Watching the three officers drive their metal stakes into the lawn and string the last line of tape, she wondered how many miles of yellow tape she and Joe had seen strung in such a way, around some grisly scene. No crime scene they had yet encountered had been like this, with the shocking impact of that one small hand, a hand that seemed to reach out so beseechingly, like the victim in a nightmare come alive.
When another car arrived and Detective Garza came around the corner of the house, Dulcie felt an added sense of security and strength, much the way a cat feels when all her family is at home. They were here now, the chief and both detectives, and they would make things right.
Garza looked tired, his square, smooth face drawn into deep, serious planes, his dark eyes studying the cluster of officers as he moved down the garden. He walked slowly, looking everywhere, taking in every detail. He was still dressed in the sport coat and slacks he'd worn to the theater the night before, the slacks wrinkled; and his jaw was dark with stubble. Had he not been home at all, had he not slept? He moved to where Max Harper stood at the end of the garden watching Juana photograph the scene.
Garza studied the hand and looked up at Harper. "I finished up with the last witnesses. Not much more of value. Nine people heard the shots, no one saw a damn thing. Except one of the inn's guests we had waiting. Said she saw a man running out through the side entrance to the patio, but she was vague about whether it was before or after the shots. Couldn't describe him. I'll talk with her again.
"Besides Lucinda Greenlaw, two more witnesses say they've seen a man hanging around the inn. Small man, much like Lucinda described. Lucinda thought he might be watching Patty, but said he was casual, laid-back, so meek and harmless looking she thought maybe he was a fan. She knew Patty had seen him, that Patty didn't seem concerned. She never asked Patty, and Patty never mentioned him." He looked at Max. "I'd like to use the newspaper, let the Gazette run a clip. See if anyone coming out of the theater last night saw him. Four blocks from the inn; he could've doubled over there, strolled out with the crowd. Someone might remember a car, or where he was headed."
As the two officers stood talking, watching Detective Davis at work, Dulcie wondered if Davis would take this case, and leave Garza with Patty's murder. She'd observed the department long enough to know that the two detectives meshed like clockwork, that Harper seldom told them what to do. When Captain Harper motioned to Charlie, Charlie went down to join him. Dulcie was tensed to leap down and follow quietly through the weeds, when she saw Wilma coming around the side of the house leading Susan Brittain's standard poodle and dalmatian.
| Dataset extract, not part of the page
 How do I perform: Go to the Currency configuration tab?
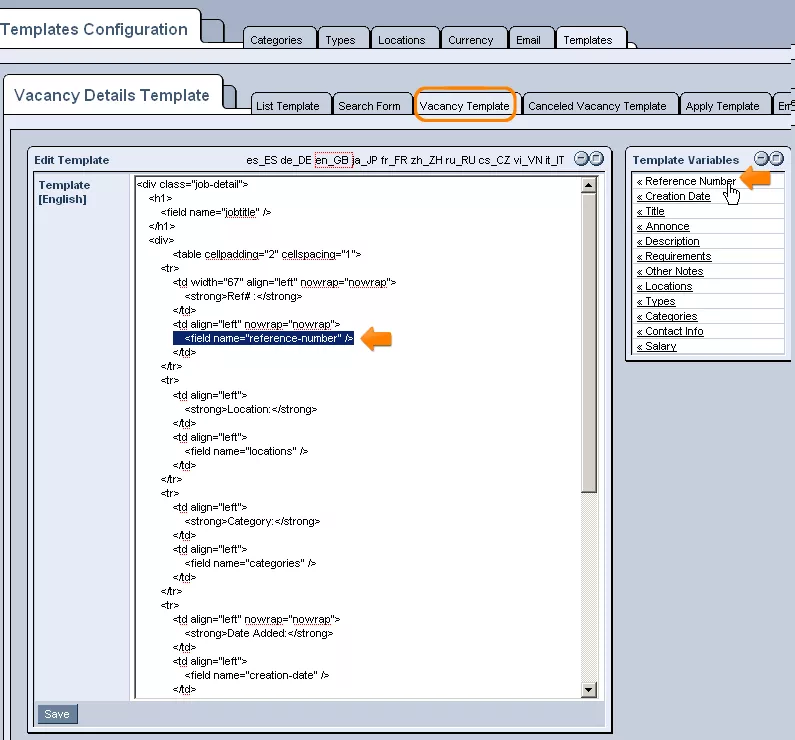tap(471, 40)
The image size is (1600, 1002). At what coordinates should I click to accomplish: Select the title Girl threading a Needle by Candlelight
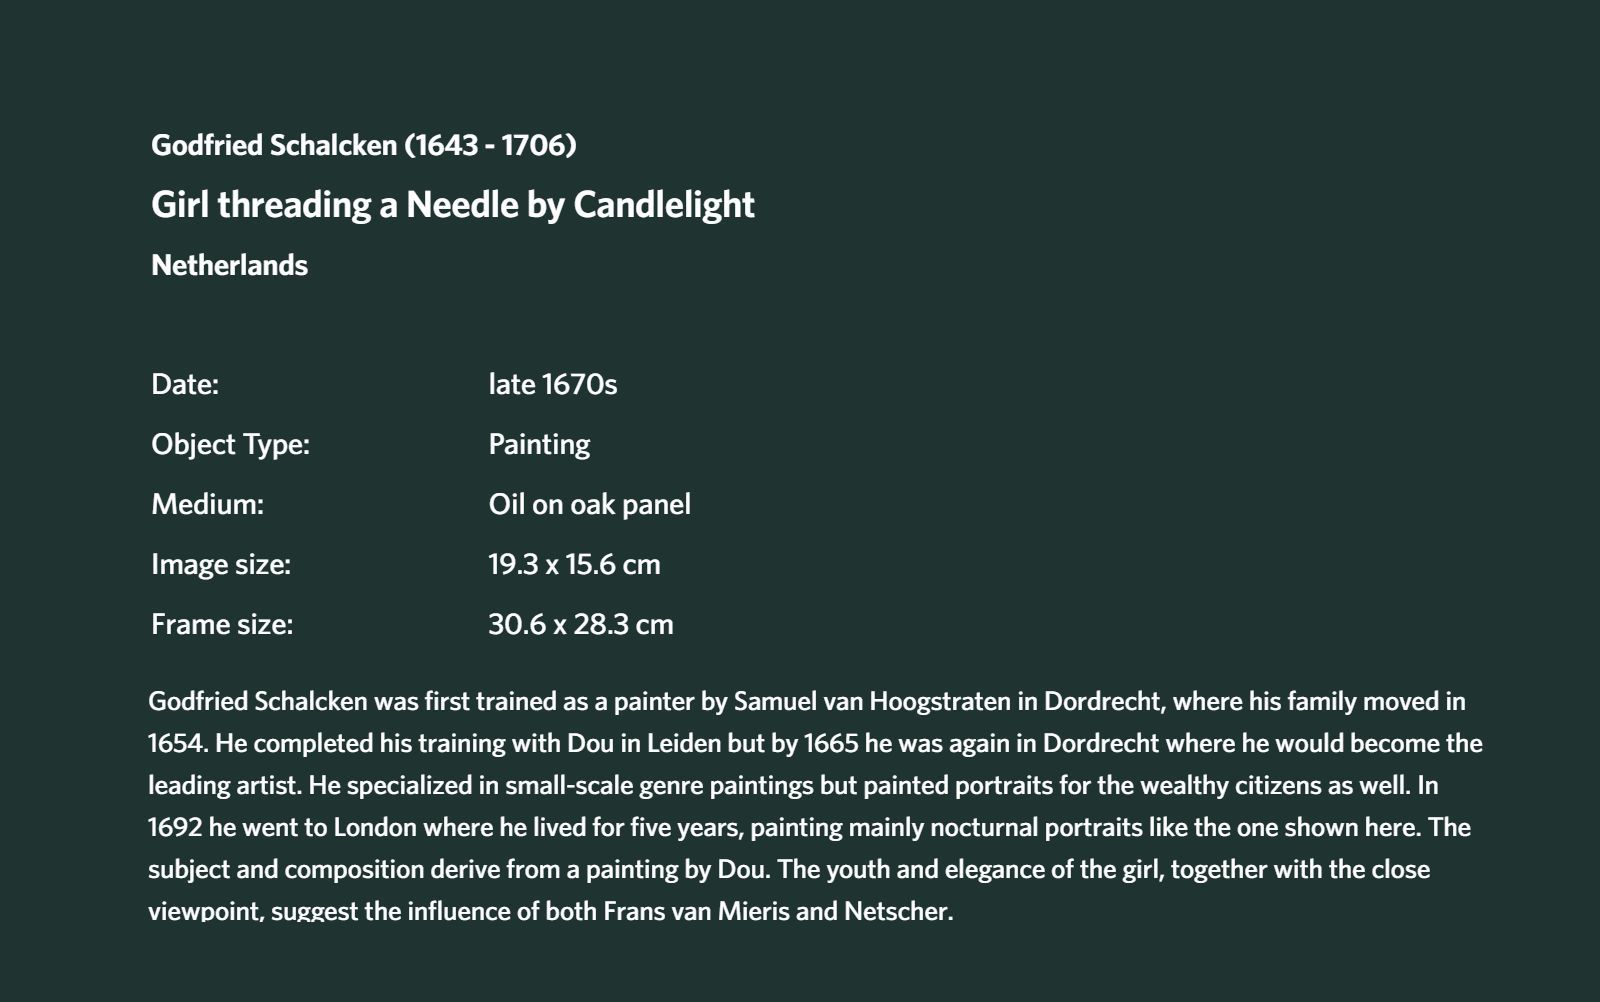tap(453, 205)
Rearing up on the bench, her paws on the table, Dulcie looked questioningly at Wilma. Wilma shook her head. No Kit. Nothing. Dulcie's tall, silver-haired housemate studied the yard full of uniforms only briefly, then she hurried the big dogs inside the house, getting them out of the way. Lamb, the chocolate standard poodle, looked around with dignity at the action, but the young dalmatian pranced and huffed and pulled, wanting to join the fun. Dulcie imagined Wilma inside wiping paws and offering doggie treats; but Wilma was soon out again, having settled the dogs, probably where they could watch the action. Wilma sat down at the picnic table, between Mavity and Cora Lee. Apparently, she already knew what had happened.